Instruction:
Copy out the items starting with the line containing "This screenshot has height=1009, width=1870." and going on through the line containing "The image size is (750, 605).", with every character unchanged.

Provided data:
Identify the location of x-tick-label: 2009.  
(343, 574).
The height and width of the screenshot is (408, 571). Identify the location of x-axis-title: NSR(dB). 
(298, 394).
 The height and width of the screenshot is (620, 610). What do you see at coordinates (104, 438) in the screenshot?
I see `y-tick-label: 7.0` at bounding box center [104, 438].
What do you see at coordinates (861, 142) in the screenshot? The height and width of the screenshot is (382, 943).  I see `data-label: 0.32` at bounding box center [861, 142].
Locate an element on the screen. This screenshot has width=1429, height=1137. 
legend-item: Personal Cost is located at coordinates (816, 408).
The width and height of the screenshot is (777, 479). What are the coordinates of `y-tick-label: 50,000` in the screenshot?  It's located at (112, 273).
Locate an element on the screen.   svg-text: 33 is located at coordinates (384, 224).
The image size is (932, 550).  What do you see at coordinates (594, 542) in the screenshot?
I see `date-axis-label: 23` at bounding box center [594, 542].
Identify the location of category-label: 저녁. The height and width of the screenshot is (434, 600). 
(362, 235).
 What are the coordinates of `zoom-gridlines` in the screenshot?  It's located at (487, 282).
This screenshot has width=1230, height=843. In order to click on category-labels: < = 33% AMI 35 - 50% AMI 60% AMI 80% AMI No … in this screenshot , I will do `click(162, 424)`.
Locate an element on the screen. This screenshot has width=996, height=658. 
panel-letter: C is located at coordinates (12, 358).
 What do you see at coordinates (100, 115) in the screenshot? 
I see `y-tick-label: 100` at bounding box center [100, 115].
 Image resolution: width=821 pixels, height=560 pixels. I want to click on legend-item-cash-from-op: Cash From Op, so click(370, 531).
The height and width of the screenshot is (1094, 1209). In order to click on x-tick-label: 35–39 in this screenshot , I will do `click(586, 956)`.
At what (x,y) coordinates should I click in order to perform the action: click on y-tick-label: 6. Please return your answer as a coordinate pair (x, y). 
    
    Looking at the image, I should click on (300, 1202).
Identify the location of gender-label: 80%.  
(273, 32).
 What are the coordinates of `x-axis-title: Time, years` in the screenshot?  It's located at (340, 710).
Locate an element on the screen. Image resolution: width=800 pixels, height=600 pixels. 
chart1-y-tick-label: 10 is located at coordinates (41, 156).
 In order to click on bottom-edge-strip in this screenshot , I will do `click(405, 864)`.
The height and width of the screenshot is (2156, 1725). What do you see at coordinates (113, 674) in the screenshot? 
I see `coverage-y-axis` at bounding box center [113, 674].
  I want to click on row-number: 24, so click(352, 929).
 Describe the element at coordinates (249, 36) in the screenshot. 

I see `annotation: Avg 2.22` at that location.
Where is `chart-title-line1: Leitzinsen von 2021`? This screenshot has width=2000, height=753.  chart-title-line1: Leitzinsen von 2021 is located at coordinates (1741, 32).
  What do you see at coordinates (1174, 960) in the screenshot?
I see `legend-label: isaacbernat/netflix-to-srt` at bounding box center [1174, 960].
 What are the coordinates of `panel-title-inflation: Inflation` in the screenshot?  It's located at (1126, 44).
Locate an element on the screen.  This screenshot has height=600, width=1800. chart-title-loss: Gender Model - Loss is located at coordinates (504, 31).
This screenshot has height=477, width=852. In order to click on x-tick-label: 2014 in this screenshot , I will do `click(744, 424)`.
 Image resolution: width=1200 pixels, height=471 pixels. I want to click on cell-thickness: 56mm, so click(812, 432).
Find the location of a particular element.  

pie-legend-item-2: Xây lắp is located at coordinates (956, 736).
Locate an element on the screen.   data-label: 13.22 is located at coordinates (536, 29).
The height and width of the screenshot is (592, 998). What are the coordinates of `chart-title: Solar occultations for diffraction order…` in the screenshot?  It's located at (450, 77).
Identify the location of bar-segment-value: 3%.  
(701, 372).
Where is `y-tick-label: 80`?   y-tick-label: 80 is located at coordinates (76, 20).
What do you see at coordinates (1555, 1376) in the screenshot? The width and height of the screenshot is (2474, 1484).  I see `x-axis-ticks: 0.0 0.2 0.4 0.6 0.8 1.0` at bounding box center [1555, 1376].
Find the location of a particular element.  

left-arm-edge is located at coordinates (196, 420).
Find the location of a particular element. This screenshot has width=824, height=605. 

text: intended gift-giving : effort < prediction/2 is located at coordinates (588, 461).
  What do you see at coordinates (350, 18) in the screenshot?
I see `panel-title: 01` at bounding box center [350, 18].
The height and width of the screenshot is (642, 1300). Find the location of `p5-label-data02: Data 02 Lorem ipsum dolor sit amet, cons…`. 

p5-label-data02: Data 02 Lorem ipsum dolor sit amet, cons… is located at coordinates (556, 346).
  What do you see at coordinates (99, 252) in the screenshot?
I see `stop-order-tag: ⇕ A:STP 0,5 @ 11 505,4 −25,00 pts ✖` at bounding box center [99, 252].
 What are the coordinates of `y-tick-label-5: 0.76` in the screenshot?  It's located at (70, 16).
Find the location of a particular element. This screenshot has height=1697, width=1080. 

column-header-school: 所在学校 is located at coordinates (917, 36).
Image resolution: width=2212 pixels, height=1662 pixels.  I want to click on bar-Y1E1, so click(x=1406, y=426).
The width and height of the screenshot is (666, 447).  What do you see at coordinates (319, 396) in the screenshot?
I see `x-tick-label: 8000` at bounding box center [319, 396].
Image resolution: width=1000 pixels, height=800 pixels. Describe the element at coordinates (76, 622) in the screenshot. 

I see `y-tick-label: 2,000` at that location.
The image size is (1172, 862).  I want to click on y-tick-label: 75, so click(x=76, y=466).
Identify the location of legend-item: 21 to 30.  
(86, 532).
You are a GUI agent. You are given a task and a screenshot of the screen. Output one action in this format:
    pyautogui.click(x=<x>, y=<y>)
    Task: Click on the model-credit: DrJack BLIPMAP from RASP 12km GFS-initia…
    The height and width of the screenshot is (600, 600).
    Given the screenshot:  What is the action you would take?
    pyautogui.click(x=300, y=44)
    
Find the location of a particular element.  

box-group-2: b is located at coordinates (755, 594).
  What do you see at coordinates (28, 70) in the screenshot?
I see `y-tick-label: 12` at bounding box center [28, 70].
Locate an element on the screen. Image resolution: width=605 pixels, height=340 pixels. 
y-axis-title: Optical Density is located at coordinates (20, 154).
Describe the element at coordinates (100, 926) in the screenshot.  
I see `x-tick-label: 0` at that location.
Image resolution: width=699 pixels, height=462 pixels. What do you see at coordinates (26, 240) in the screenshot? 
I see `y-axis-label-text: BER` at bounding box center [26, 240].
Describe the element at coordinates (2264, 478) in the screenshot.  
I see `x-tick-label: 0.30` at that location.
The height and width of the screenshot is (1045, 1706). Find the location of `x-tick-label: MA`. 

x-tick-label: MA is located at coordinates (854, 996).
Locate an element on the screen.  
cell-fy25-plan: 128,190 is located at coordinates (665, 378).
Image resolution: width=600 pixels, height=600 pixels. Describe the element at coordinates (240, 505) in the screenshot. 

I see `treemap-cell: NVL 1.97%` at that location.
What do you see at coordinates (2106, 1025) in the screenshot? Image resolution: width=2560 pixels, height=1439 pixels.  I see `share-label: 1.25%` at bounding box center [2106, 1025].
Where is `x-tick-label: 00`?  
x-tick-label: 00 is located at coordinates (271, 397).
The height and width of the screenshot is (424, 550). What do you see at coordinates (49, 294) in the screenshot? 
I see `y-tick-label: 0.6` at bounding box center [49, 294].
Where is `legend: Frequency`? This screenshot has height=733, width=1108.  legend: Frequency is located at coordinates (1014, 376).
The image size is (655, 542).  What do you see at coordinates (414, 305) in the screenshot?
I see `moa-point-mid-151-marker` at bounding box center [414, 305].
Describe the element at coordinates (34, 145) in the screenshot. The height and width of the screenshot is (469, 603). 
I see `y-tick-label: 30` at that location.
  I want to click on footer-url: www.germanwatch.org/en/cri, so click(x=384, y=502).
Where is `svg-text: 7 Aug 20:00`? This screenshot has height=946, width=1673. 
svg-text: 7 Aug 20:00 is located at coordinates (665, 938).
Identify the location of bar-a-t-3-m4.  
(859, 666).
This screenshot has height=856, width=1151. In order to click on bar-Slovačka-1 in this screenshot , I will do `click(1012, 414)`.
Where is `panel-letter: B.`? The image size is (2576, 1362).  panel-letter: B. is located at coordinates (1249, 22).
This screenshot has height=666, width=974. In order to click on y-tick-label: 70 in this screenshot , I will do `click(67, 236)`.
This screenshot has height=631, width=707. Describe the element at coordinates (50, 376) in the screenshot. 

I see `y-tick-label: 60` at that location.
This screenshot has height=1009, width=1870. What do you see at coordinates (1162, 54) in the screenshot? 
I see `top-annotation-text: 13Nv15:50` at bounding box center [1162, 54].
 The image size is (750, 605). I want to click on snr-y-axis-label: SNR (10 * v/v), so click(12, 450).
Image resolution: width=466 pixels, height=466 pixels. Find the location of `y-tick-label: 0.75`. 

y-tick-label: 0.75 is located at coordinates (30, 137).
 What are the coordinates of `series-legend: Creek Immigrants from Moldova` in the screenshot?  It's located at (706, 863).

Result of the exercise:
This screenshot has height=1009, width=1870. What do you see at coordinates (1162, 54) in the screenshot? 
I see `top-annotation-text: 13Nv15:50` at bounding box center [1162, 54].
 The image size is (750, 605). I want to click on snr-y-axis-label: SNR (10 * v/v), so click(12, 450).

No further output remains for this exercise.